Pixel coordinate grounding data
---

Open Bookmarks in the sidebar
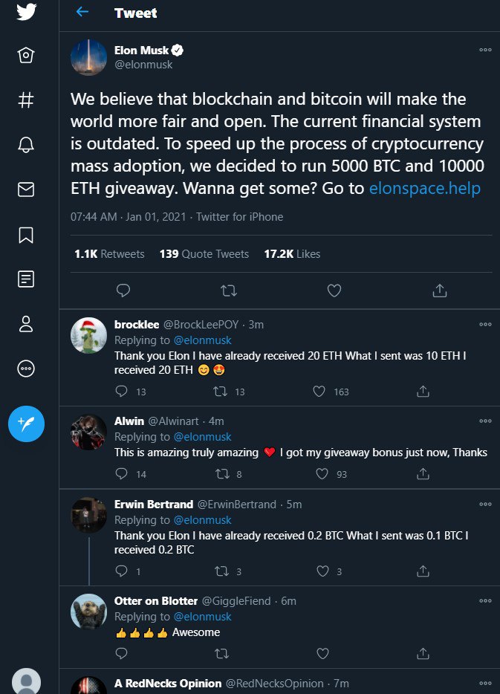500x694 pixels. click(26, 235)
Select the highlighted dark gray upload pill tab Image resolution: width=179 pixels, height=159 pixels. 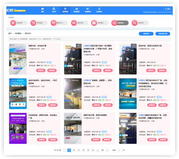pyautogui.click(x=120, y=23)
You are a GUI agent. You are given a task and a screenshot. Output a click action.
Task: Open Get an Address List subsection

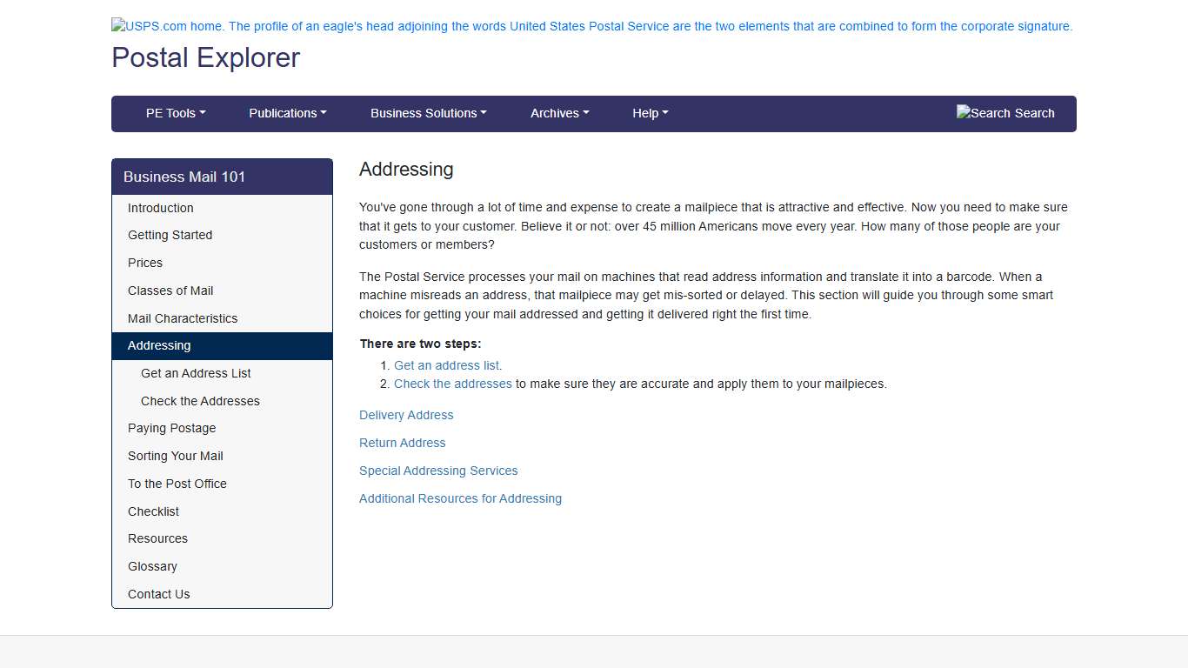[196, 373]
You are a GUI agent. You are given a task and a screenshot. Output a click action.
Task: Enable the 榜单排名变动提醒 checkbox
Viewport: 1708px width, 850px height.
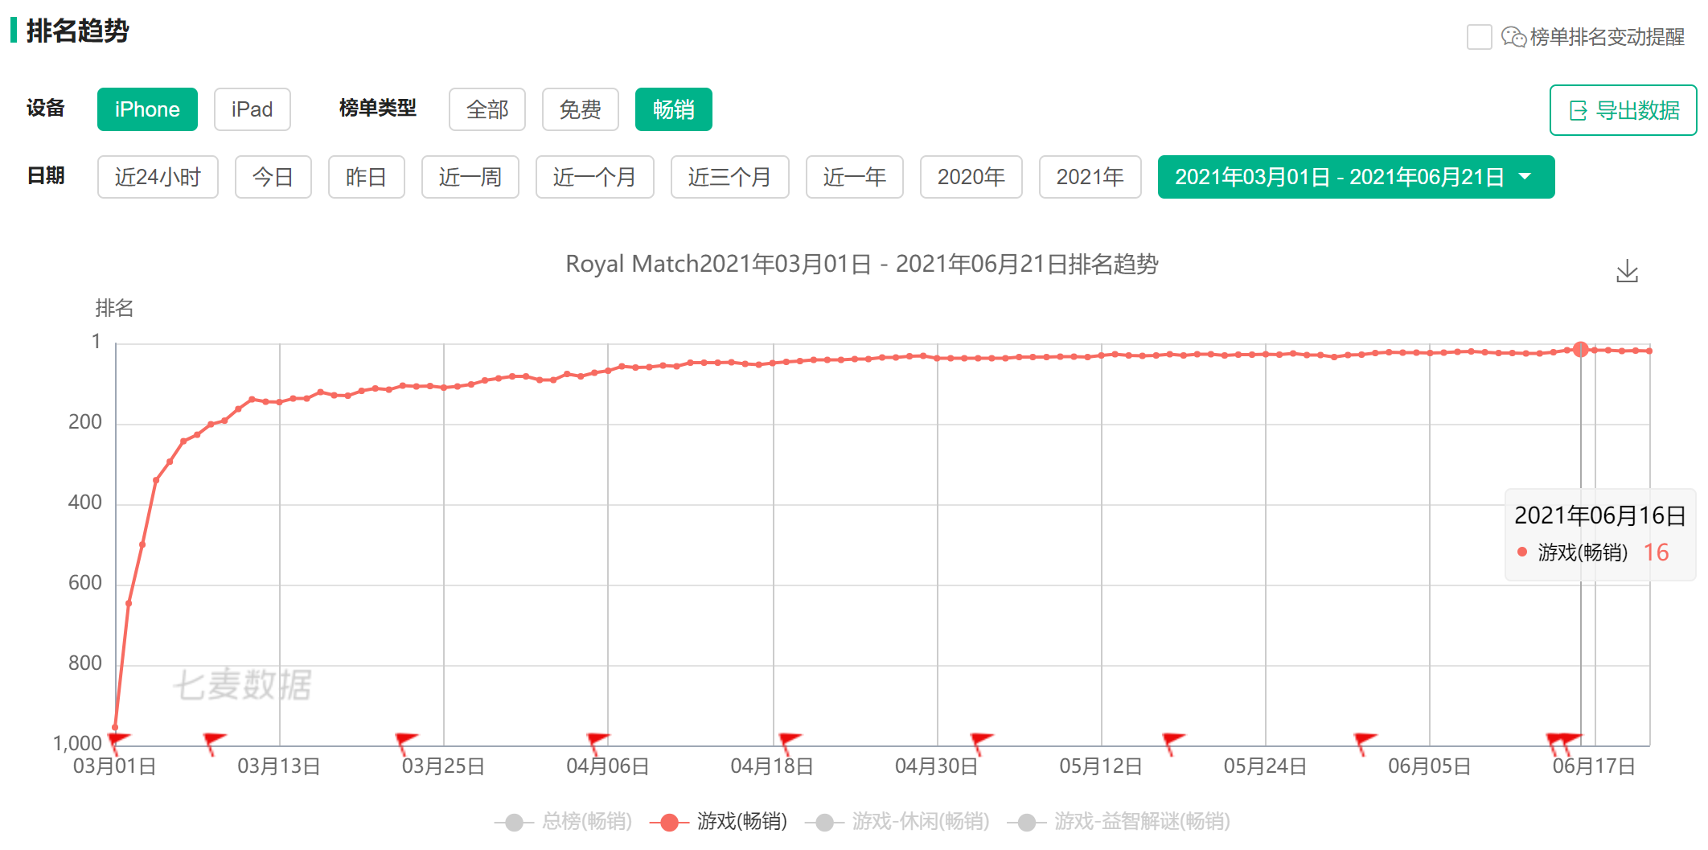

---

Task requirements - Each line from the line containing "Task: Open Get an Address List subsection" through the final line of the data above must be retyped exactly; nothing else, and no pictures, may appear.

Task solution -
Task: Open Get an Address List subsection

[196, 373]
You are a GUI agent. You are given a task and a screenshot. Output a click action.
Task: Enable the 榜单排名变动提醒 checkbox
Viewport: 1708px width, 850px height.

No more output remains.